Am Sonntagabend zeigte sich der SV Werder Bremen gut erholt vom Aus im DFB-Pokal-Viertelfinale. Im eigenen Stadion behielten die Grün-Weißen gegen den ​VfL Wolfsburg mit 3:1 die Oberhand. Florian Kainz avancierte dank seines Doppelpacks zum Spieler des Spiels. Grund zur Freude hatte auch Ludwig Augustinsson, der seinen ersten Treffer für Werder bejubeln durfte. 

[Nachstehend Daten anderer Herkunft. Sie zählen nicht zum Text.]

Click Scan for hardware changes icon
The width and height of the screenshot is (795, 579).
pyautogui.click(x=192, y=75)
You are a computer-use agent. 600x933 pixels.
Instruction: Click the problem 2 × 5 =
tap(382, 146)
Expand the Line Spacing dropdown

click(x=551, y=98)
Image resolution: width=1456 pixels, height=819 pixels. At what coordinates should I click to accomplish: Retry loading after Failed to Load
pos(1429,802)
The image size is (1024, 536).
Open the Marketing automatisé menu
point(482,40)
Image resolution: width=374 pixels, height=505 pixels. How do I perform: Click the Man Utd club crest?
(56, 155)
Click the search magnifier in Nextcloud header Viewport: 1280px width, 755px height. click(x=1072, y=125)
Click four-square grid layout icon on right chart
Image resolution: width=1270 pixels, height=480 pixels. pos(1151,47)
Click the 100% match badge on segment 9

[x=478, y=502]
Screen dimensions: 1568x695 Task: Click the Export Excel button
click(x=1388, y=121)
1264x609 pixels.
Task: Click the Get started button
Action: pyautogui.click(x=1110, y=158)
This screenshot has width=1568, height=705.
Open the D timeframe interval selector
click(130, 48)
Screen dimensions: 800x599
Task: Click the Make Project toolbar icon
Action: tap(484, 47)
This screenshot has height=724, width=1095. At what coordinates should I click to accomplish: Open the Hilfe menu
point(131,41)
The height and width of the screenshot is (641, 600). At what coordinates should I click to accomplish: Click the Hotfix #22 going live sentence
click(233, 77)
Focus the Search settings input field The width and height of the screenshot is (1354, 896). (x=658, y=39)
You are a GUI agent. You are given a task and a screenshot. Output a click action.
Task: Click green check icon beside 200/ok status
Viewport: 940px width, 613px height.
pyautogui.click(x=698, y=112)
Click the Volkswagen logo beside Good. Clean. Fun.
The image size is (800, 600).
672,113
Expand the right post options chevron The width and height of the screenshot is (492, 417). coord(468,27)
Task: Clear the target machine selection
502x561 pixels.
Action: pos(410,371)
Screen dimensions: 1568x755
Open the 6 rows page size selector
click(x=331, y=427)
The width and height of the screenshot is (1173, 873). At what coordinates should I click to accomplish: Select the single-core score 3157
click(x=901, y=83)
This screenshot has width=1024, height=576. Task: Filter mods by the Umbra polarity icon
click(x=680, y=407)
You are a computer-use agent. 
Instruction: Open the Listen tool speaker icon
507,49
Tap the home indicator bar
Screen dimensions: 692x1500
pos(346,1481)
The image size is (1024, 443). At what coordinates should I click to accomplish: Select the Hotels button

Die Mannschaft von Cheftrainer Florian Kohfeldt ging nach einer Standardsituation früh in Führung. Nach einem Eckball von Zlatko Junuzovic war Augustinsson per Kopf erfolgreich. Für den Sommer-Neuzugang war es zugleich der erste Pflichtspieltreffer im Werder-Trikot. "Das Tor war ein unglaubliches Gefühl", gab der Linksverteidiger nach der Partie zu Protokoll. "Ich bin innerlich explodiert."

​​Wenige Minuten vor der Pause erhöhte Kainz mit einem sehenswerten Treffer auf 2:0. Mit seinem zweiten Tor zum 3:1 sorgte der Österreicher in der 72. Spielminute für die Vorentscheidung. 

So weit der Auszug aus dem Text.